--- begin Dataset ---

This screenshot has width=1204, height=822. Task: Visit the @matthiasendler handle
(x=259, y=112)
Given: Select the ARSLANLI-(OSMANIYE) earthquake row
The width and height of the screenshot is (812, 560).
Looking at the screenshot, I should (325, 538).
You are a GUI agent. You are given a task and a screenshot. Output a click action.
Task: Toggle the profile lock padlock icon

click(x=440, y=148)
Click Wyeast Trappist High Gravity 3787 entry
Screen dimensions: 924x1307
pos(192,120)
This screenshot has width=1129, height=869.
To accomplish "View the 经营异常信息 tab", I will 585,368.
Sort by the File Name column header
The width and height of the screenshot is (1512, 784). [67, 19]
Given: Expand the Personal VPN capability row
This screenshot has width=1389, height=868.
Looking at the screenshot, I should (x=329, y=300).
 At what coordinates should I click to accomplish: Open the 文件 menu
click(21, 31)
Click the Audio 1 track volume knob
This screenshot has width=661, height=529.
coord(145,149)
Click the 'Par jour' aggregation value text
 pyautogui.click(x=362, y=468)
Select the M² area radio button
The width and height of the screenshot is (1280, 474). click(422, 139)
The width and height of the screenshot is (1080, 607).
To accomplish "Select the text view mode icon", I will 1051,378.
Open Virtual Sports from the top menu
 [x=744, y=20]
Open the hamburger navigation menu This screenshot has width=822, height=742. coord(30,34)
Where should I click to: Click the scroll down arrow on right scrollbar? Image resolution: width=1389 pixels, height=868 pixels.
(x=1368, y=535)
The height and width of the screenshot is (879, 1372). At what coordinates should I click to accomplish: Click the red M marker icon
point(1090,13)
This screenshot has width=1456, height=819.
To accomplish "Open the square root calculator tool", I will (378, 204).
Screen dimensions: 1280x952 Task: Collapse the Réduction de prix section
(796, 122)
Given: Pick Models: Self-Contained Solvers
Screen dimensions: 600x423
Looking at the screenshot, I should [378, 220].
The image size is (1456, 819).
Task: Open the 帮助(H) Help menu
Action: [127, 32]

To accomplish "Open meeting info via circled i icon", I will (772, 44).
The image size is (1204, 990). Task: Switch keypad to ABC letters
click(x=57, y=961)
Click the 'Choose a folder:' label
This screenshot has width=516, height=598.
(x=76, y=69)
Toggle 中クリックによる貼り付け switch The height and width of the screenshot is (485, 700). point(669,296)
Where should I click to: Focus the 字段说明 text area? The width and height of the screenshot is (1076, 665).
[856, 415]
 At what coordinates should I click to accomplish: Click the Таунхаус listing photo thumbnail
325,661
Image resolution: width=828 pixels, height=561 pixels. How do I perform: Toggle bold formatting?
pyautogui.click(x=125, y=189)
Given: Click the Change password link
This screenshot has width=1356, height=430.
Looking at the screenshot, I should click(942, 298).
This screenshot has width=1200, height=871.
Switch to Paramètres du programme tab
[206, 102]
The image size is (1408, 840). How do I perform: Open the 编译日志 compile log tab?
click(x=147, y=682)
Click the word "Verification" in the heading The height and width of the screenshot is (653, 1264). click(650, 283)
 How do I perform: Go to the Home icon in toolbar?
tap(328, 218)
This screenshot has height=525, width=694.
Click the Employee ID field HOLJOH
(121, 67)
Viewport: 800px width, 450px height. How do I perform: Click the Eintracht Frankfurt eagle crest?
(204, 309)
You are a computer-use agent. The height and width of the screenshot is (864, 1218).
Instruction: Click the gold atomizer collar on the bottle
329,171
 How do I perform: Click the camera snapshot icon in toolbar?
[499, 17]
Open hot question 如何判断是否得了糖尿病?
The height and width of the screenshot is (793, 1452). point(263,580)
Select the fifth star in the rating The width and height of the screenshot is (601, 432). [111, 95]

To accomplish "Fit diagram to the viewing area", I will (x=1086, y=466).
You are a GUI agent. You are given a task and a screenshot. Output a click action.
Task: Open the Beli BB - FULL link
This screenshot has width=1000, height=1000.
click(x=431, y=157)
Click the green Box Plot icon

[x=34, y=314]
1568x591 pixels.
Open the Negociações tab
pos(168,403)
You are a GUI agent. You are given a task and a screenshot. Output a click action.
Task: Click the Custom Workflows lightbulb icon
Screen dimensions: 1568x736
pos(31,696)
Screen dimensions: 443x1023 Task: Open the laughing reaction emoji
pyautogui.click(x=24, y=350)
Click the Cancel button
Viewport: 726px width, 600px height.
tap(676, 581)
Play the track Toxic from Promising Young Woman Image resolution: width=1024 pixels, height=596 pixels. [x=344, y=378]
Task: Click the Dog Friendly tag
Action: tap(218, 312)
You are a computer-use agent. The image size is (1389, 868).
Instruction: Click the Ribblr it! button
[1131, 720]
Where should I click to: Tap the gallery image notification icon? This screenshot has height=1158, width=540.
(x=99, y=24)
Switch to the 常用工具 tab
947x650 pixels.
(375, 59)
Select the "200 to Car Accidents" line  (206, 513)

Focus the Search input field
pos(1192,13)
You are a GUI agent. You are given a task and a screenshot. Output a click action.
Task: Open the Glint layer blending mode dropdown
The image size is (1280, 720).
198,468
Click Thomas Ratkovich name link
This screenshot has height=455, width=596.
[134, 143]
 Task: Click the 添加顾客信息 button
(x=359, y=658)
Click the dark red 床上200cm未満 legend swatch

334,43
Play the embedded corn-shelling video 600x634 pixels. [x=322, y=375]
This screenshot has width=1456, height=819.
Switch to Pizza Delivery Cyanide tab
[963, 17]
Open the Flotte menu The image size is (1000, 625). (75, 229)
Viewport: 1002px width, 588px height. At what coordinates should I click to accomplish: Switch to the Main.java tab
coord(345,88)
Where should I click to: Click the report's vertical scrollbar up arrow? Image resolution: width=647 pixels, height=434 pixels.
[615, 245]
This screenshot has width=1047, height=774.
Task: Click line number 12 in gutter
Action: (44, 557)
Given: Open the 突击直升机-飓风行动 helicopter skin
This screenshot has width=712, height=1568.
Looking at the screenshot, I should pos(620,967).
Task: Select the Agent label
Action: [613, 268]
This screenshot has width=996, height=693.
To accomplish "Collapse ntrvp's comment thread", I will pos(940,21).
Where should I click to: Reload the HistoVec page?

--- end Dataset ---

Problem statement
Please copy the material above line for line, changing nothing.

Response to this task
This screenshot has width=1204, height=822. Task: Visit the @matthiasendler handle
(x=259, y=112)
Given: Select the ARSLANLI-(OSMANIYE) earthquake row
The width and height of the screenshot is (812, 560).
Looking at the screenshot, I should (325, 538).
You are a GUI agent. You are given a task and a screenshot. Output a click action.
Task: Toggle the profile lock padlock icon

click(x=440, y=148)
Click Wyeast Trappist High Gravity 3787 entry
Screen dimensions: 924x1307
pos(192,120)
This screenshot has width=1129, height=869.
To accomplish "View the 经营异常信息 tab", I will 585,368.
Sort by the File Name column header
The width and height of the screenshot is (1512, 784). [67, 19]
Given: Expand the Personal VPN capability row
This screenshot has width=1389, height=868.
Looking at the screenshot, I should (x=329, y=300).
 At what coordinates should I click to accomplish: Open the 文件 menu
click(21, 31)
Click the Audio 1 track volume knob
This screenshot has width=661, height=529.
coord(145,149)
Click the 'Par jour' aggregation value text
 pyautogui.click(x=362, y=468)
Select the M² area radio button
The width and height of the screenshot is (1280, 474). click(422, 139)
The width and height of the screenshot is (1080, 607).
To accomplish "Select the text view mode icon", I will 1051,378.
Open Virtual Sports from the top menu
 [x=744, y=20]
Open the hamburger navigation menu This screenshot has width=822, height=742. coord(30,34)
Where should I click to: Click the scroll down arrow on right scrollbar? Image resolution: width=1389 pixels, height=868 pixels.
(x=1368, y=535)
The height and width of the screenshot is (879, 1372). At what coordinates should I click to accomplish: Click the red M marker icon
point(1090,13)
This screenshot has width=1456, height=819.
To accomplish "Open the square root calculator tool", I will (378, 204).
Screen dimensions: 1280x952 Task: Collapse the Réduction de prix section
(796, 122)
Given: Pick Models: Self-Contained Solvers
Screen dimensions: 600x423
Looking at the screenshot, I should [378, 220].
The image size is (1456, 819).
Task: Open the 帮助(H) Help menu
Action: [127, 32]

To accomplish "Open meeting info via circled i icon", I will (772, 44).
The image size is (1204, 990). Task: Switch keypad to ABC letters
click(x=57, y=961)
Click the 'Choose a folder:' label
This screenshot has width=516, height=598.
(x=76, y=69)
Toggle 中クリックによる貼り付け switch The height and width of the screenshot is (485, 700). point(669,296)
Where should I click to: Focus the 字段说明 text area? The width and height of the screenshot is (1076, 665).
[856, 415]
 At what coordinates should I click to accomplish: Click the Таунхаус listing photo thumbnail
325,661
Image resolution: width=828 pixels, height=561 pixels. How do I perform: Toggle bold formatting?
pyautogui.click(x=125, y=189)
Given: Click the Change password link
This screenshot has width=1356, height=430.
Looking at the screenshot, I should click(942, 298).
This screenshot has width=1200, height=871.
Switch to Paramètres du programme tab
[206, 102]
The image size is (1408, 840). How do I perform: Open the 编译日志 compile log tab?
click(x=147, y=682)
Click the word "Verification" in the heading The height and width of the screenshot is (653, 1264). click(650, 283)
 How do I perform: Go to the Home icon in toolbar?
tap(328, 218)
This screenshot has height=525, width=694.
Click the Employee ID field HOLJOH
(121, 67)
Viewport: 800px width, 450px height. How do I perform: Click the Eintracht Frankfurt eagle crest?
(204, 309)
You are a computer-use agent. The height and width of the screenshot is (864, 1218).
Instruction: Click the gold atomizer collar on the bottle
329,171
 How do I perform: Click the camera snapshot icon in toolbar?
[499, 17]
Open hot question 如何判断是否得了糖尿病?
The height and width of the screenshot is (793, 1452). point(263,580)
Select the fifth star in the rating The width and height of the screenshot is (601, 432). [111, 95]

To accomplish "Fit diagram to the viewing area", I will (x=1086, y=466).
You are a GUI agent. You are given a task and a screenshot. Output a click action.
Task: Open the Beli BB - FULL link
This screenshot has width=1000, height=1000.
click(x=431, y=157)
Click the green Box Plot icon

[x=34, y=314]
1568x591 pixels.
Open the Negociações tab
pos(168,403)
You are a GUI agent. You are given a task and a screenshot. Output a click action.
Task: Click the Custom Workflows lightbulb icon
Screen dimensions: 1568x736
pos(31,696)
Screen dimensions: 443x1023 Task: Open the laughing reaction emoji
pyautogui.click(x=24, y=350)
Click the Cancel button
Viewport: 726px width, 600px height.
tap(676, 581)
Play the track Toxic from Promising Young Woman Image resolution: width=1024 pixels, height=596 pixels. [x=344, y=378]
Task: Click the Dog Friendly tag
Action: tap(218, 312)
You are a computer-use agent. The image size is (1389, 868).
Instruction: Click the Ribblr it! button
[1131, 720]
Where should I click to: Tap the gallery image notification icon? This screenshot has height=1158, width=540.
(x=99, y=24)
Switch to the 常用工具 tab
947x650 pixels.
(375, 59)
Select the "200 to Car Accidents" line  (206, 513)

Focus the Search input field
pos(1192,13)
You are a GUI agent. You are given a task and a screenshot. Output a click action.
Task: Open the Glint layer blending mode dropdown
The image size is (1280, 720).
198,468
Click Thomas Ratkovich name link
This screenshot has height=455, width=596.
[134, 143]
 Task: Click the 添加顾客信息 button
(x=359, y=658)
Click the dark red 床上200cm未満 legend swatch

334,43
Play the embedded corn-shelling video 600x634 pixels. [x=322, y=375]
This screenshot has width=1456, height=819.
Switch to Pizza Delivery Cyanide tab
[963, 17]
Open the Flotte menu The image size is (1000, 625). (75, 229)
Viewport: 1002px width, 588px height. At what coordinates should I click to accomplish: Switch to the Main.java tab
coord(345,88)
Where should I click to: Click the report's vertical scrollbar up arrow? Image resolution: width=647 pixels, height=434 pixels.
[615, 245]
This screenshot has width=1047, height=774.
Task: Click line number 12 in gutter
Action: (44, 557)
Given: Open the 突击直升机-飓风行动 helicopter skin
This screenshot has width=712, height=1568.
Looking at the screenshot, I should pos(620,967).
Task: Select the Agent label
Action: [613, 268]
This screenshot has width=996, height=693.
To accomplish "Collapse ntrvp's comment thread", I will pos(940,21).
Where should I click to: Reload the HistoVec page?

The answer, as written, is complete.